Les XSS sont sur le point d’être dépassés par les fuites d’information (64 % des sites frappés), loin devant les risques de spoofing de contenu (43%) ou de forgerie de requêtes en cross site (24 %). La majorité des sites Web dans le monde est affectée par au moins une vulnérabilité différente par jour. Constat certes pessimiste, mais qui s’explique par la frénésie de perfectionnements, d’améliorations fonctionnelles et d’enrichissements divers que l’on apporte en permanence aux serveurs Internet. Ce constat est dressé par un récent rapport publié par White Hat (inscription obligatoire), entreprise dirigée par le célèbre Jeremiah Grossman.

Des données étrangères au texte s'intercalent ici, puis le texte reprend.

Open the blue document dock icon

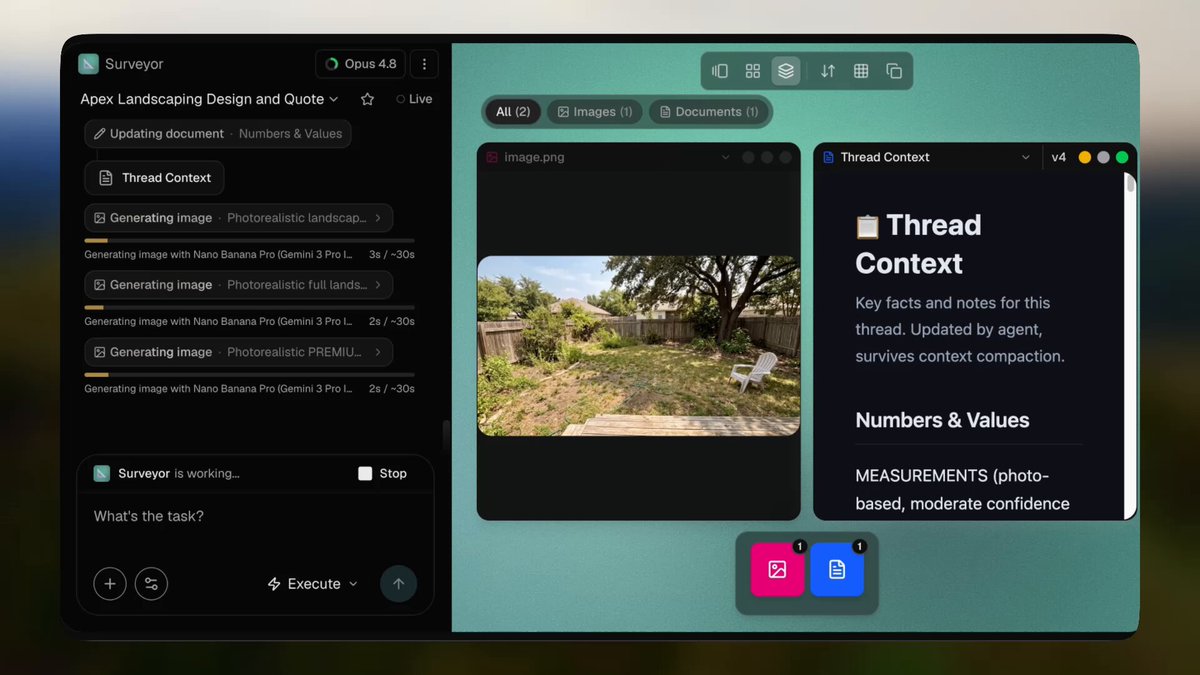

Cette fièvre d’enrichissements (et les vulnérabilités nouvelles qui l’accompagnent) est souvent plus rapide que ne le sont les campagnes de conception et de déploiement de correctifs. La fenêtre de vulnérabilité qui caractérise chaque site est donc accrue, ce qui permet d’estimer à 9 mois par an (270 jours) la « période de faillibilité moyenne » d’un site. Fenêtre d’autant plus difficile à réduire que certains bugs de conception dépendent d’applications écrites « à façon », donc non standard et ne pouvant bénéficier d’un correctif d’éditeur prêt à consommer. L’Owasp a encore bien du chemin à parcourir.
Les 15 pages du rapport fourmillent de métriques, notamment sur les temps de déploiement de patch par secteur industriel. En volume de failles « sérieuses » (exploitables) , c’est le secteur de la distribution qui est le plus touché, avec une moyenne de 404 « trous » par an, suivi par le secteur de la finance (266 failles) et des télécoms (215). Les secteurs « sensibles » sont plus prompts à balayer devant leur porte. Ainsi, dans le domaine bancaire, cette « moyenne annuelle des trous » tombe à 30, à 33 dans le secteur médical, 111 dans le milieu IT… et 35 seulement dans le domaine de la production industrielle.
A noter également que les risques en fonction de l’activité sectorielle peuvent varier du tout au tout. La proportion d’attaques potentielles en brute force ou en injection SQL est bien plus importante dans les secteurs bancaire, IT, distribution et finance que dans les domaines de l’éducation, de la santé ou des produits manufacturés.